**Exercise instructions**
Could you retype all of the entries below word for word?

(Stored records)
________

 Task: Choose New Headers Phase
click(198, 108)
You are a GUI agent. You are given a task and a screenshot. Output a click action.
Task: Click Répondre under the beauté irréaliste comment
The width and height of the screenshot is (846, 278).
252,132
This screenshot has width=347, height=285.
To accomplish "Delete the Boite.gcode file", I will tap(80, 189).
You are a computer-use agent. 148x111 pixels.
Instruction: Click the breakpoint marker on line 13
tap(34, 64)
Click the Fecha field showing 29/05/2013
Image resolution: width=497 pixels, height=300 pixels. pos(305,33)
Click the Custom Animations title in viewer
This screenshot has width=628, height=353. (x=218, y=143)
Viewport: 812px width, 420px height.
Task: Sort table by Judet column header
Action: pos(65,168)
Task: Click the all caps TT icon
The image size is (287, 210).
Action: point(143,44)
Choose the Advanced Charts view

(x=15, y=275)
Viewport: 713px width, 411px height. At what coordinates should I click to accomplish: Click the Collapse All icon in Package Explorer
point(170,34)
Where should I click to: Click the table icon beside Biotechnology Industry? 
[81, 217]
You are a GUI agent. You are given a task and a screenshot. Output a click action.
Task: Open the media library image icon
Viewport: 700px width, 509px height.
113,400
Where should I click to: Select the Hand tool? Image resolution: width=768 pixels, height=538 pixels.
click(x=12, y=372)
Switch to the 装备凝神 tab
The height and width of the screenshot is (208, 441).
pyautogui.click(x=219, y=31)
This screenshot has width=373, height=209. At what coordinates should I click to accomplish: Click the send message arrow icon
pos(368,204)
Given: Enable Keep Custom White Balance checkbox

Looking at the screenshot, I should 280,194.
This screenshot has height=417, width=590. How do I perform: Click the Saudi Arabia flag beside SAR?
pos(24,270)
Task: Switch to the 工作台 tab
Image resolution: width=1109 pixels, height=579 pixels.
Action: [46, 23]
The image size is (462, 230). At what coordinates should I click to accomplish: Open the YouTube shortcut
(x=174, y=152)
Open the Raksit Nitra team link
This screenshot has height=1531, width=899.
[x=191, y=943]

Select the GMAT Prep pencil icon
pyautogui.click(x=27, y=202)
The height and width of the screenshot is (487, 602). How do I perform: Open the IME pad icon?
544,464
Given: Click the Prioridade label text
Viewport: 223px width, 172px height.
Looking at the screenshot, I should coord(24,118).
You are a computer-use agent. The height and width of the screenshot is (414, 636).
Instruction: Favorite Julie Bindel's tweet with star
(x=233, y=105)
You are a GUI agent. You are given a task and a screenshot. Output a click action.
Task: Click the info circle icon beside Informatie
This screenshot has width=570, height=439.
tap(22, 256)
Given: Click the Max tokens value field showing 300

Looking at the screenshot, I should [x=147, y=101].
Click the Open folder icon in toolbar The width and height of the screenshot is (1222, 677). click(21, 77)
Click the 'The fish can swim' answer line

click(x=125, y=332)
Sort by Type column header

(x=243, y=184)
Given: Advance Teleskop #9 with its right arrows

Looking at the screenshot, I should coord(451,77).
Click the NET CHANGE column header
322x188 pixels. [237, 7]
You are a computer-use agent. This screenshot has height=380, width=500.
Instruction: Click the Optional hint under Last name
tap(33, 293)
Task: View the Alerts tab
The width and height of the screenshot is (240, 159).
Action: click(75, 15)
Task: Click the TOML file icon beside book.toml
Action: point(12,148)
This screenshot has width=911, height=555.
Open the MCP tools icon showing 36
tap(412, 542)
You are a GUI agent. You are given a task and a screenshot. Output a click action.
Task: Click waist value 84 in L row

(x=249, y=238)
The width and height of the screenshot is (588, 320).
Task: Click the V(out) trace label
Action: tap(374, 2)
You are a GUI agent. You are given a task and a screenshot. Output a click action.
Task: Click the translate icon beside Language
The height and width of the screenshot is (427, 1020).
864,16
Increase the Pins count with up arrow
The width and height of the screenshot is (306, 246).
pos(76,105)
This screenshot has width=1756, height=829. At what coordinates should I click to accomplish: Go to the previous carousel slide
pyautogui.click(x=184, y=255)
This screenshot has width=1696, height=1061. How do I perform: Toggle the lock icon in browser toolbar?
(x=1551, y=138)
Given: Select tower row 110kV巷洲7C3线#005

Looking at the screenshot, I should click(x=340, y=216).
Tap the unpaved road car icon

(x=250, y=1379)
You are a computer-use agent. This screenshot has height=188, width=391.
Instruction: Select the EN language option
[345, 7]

________

**Response box**
 Task: Choose New Headers Phase
click(198, 108)
You are a GUI agent. You are given a task and a screenshot. Output a click action.
Task: Click Répondre under the beauté irréaliste comment
The width and height of the screenshot is (846, 278).
252,132
This screenshot has width=347, height=285.
To accomplish "Delete the Boite.gcode file", I will tap(80, 189).
You are a computer-use agent. 148x111 pixels.
Instruction: Click the breakpoint marker on line 13
tap(34, 64)
Click the Fecha field showing 29/05/2013
Image resolution: width=497 pixels, height=300 pixels. pos(305,33)
Click the Custom Animations title in viewer
This screenshot has width=628, height=353. (x=218, y=143)
Viewport: 812px width, 420px height.
Task: Sort table by Judet column header
Action: pos(65,168)
Task: Click the all caps TT icon
The image size is (287, 210).
Action: point(143,44)
Choose the Advanced Charts view

(x=15, y=275)
Viewport: 713px width, 411px height. At what coordinates should I click to accomplish: Click the Collapse All icon in Package Explorer
point(170,34)
Where should I click to: Click the table icon beside Biotechnology Industry? 
[81, 217]
You are a GUI agent. You are given a task and a screenshot. Output a click action.
Task: Open the media library image icon
Viewport: 700px width, 509px height.
113,400
Where should I click to: Select the Hand tool? Image resolution: width=768 pixels, height=538 pixels.
click(x=12, y=372)
Switch to the 装备凝神 tab
The height and width of the screenshot is (208, 441).
pyautogui.click(x=219, y=31)
This screenshot has width=373, height=209. At what coordinates should I click to accomplish: Click the send message arrow icon
pos(368,204)
Given: Enable Keep Custom White Balance checkbox

Looking at the screenshot, I should 280,194.
This screenshot has height=417, width=590. How do I perform: Click the Saudi Arabia flag beside SAR?
pos(24,270)
Task: Switch to the 工作台 tab
Image resolution: width=1109 pixels, height=579 pixels.
Action: [46, 23]
The image size is (462, 230). At what coordinates should I click to accomplish: Open the YouTube shortcut
(x=174, y=152)
Open the Raksit Nitra team link
This screenshot has height=1531, width=899.
[x=191, y=943]

Select the GMAT Prep pencil icon
pyautogui.click(x=27, y=202)
The height and width of the screenshot is (487, 602). How do I perform: Open the IME pad icon?
544,464
Given: Click the Prioridade label text
Viewport: 223px width, 172px height.
Looking at the screenshot, I should coord(24,118).
You are a computer-use agent. The height and width of the screenshot is (414, 636).
Instruction: Favorite Julie Bindel's tweet with star
(x=233, y=105)
You are a GUI agent. You are given a task and a screenshot. Output a click action.
Task: Click the info circle icon beside Informatie
This screenshot has width=570, height=439.
tap(22, 256)
Given: Click the Max tokens value field showing 300

Looking at the screenshot, I should [x=147, y=101].
Click the Open folder icon in toolbar The width and height of the screenshot is (1222, 677). click(21, 77)
Click the 'The fish can swim' answer line

click(x=125, y=332)
Sort by Type column header

(x=243, y=184)
Given: Advance Teleskop #9 with its right arrows

Looking at the screenshot, I should coord(451,77).
Click the NET CHANGE column header
322x188 pixels. [237, 7]
You are a computer-use agent. This screenshot has height=380, width=500.
Instruction: Click the Optional hint under Last name
tap(33, 293)
Task: View the Alerts tab
The width and height of the screenshot is (240, 159).
Action: click(75, 15)
Task: Click the TOML file icon beside book.toml
Action: point(12,148)
This screenshot has width=911, height=555.
Open the MCP tools icon showing 36
tap(412, 542)
You are a GUI agent. You are given a task and a screenshot. Output a click action.
Task: Click waist value 84 in L row

(x=249, y=238)
The width and height of the screenshot is (588, 320).
Task: Click the V(out) trace label
Action: tap(374, 2)
You are a GUI agent. You are given a task and a screenshot. Output a click action.
Task: Click the translate icon beside Language
The height and width of the screenshot is (427, 1020).
864,16
Increase the Pins count with up arrow
The width and height of the screenshot is (306, 246).
pos(76,105)
This screenshot has width=1756, height=829. At what coordinates should I click to accomplish: Go to the previous carousel slide
pyautogui.click(x=184, y=255)
This screenshot has width=1696, height=1061. How do I perform: Toggle the lock icon in browser toolbar?
(x=1551, y=138)
Given: Select tower row 110kV巷洲7C3线#005

Looking at the screenshot, I should click(x=340, y=216).
Tap the unpaved road car icon

(x=250, y=1379)
You are a computer-use agent. This screenshot has height=188, width=391.
Instruction: Select the EN language option
[345, 7]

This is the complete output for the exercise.